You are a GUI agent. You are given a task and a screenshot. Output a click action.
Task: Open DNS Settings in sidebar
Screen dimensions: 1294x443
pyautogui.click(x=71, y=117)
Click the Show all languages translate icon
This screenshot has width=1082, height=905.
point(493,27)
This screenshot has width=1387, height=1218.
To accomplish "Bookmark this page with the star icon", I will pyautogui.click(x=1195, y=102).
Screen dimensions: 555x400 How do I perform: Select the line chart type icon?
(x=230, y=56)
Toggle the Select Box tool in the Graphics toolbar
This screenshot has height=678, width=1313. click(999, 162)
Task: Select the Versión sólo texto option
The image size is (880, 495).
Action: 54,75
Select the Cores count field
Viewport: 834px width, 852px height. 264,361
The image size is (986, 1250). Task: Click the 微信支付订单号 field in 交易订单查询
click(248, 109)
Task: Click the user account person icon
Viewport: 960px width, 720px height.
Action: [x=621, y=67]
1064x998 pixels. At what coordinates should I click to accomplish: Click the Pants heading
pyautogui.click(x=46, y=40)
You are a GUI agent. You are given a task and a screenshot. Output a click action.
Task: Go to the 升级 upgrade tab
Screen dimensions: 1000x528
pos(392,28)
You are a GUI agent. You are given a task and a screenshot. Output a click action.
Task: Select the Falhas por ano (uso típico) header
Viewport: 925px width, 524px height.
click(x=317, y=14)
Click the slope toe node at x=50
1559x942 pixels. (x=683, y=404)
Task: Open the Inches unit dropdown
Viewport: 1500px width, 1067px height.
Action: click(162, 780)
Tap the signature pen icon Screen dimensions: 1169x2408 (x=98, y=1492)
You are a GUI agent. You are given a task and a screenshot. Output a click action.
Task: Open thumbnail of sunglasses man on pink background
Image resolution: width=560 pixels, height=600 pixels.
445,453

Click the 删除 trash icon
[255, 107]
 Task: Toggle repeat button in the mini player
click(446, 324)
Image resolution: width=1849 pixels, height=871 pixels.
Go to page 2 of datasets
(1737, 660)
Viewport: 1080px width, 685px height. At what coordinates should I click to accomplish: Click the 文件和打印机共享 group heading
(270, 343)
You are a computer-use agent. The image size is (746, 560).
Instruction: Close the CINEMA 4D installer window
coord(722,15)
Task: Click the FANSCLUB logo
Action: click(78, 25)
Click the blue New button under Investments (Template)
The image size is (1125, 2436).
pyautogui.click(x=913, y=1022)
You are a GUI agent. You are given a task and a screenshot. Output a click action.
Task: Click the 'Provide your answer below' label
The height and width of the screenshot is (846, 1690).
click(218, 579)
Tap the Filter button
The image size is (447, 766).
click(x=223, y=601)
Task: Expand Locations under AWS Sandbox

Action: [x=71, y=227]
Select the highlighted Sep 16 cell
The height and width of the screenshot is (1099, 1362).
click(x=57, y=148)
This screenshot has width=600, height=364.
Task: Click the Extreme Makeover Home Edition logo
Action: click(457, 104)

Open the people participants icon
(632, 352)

——

Task directions: Restate the records exactly. Leave nothing out.

Exercise answer:
You are a GUI agent. You are given a task and a screenshot. Output a click action.
Task: Open DNS Settings in sidebar
Screen dimensions: 1294x443
pyautogui.click(x=71, y=117)
Click the Show all languages translate icon
This screenshot has width=1082, height=905.
point(493,27)
This screenshot has width=1387, height=1218.
To accomplish "Bookmark this page with the star icon", I will pyautogui.click(x=1195, y=102).
Screen dimensions: 555x400 How do I perform: Select the line chart type icon?
(x=230, y=56)
Toggle the Select Box tool in the Graphics toolbar
This screenshot has height=678, width=1313. click(999, 162)
Task: Select the Versión sólo texto option
The image size is (880, 495).
Action: 54,75
Select the Cores count field
Viewport: 834px width, 852px height. 264,361
The image size is (986, 1250). Task: Click the 微信支付订单号 field in 交易订单查询
click(248, 109)
Task: Click the user account person icon
Viewport: 960px width, 720px height.
Action: [x=621, y=67]
1064x998 pixels. At what coordinates should I click to accomplish: Click the Pants heading
pyautogui.click(x=46, y=40)
You are a GUI agent. You are given a task and a screenshot. Output a click action.
Task: Go to the 升级 upgrade tab
Screen dimensions: 1000x528
pos(392,28)
You are a GUI agent. You are given a task and a screenshot. Output a click action.
Task: Select the Falhas por ano (uso típico) header
Viewport: 925px width, 524px height.
click(x=317, y=14)
Click the slope toe node at x=50
1559x942 pixels. (x=683, y=404)
Task: Open the Inches unit dropdown
Viewport: 1500px width, 1067px height.
Action: click(162, 780)
Tap the signature pen icon Screen dimensions: 1169x2408 (x=98, y=1492)
You are a GUI agent. You are given a task and a screenshot. Output a click action.
Task: Open thumbnail of sunglasses man on pink background
Image resolution: width=560 pixels, height=600 pixels.
445,453

Click the 删除 trash icon
[255, 107]
 Task: Toggle repeat button in the mini player
click(446, 324)
Image resolution: width=1849 pixels, height=871 pixels.
Go to page 2 of datasets
(1737, 660)
Viewport: 1080px width, 685px height. At what coordinates should I click to accomplish: Click the 文件和打印机共享 group heading
(270, 343)
You are a computer-use agent. The image size is (746, 560).
Instruction: Close the CINEMA 4D installer window
coord(722,15)
Task: Click the FANSCLUB logo
Action: click(78, 25)
Click the blue New button under Investments (Template)
The image size is (1125, 2436).
pyautogui.click(x=913, y=1022)
You are a GUI agent. You are given a task and a screenshot. Output a click action.
Task: Click the 'Provide your answer below' label
The height and width of the screenshot is (846, 1690).
click(218, 579)
Tap the Filter button
The image size is (447, 766).
click(x=223, y=601)
Task: Expand Locations under AWS Sandbox

Action: [x=71, y=227]
Select the highlighted Sep 16 cell
The height and width of the screenshot is (1099, 1362).
click(x=57, y=148)
This screenshot has width=600, height=364.
Task: Click the Extreme Makeover Home Edition logo
Action: click(457, 104)

Open the people participants icon
(632, 352)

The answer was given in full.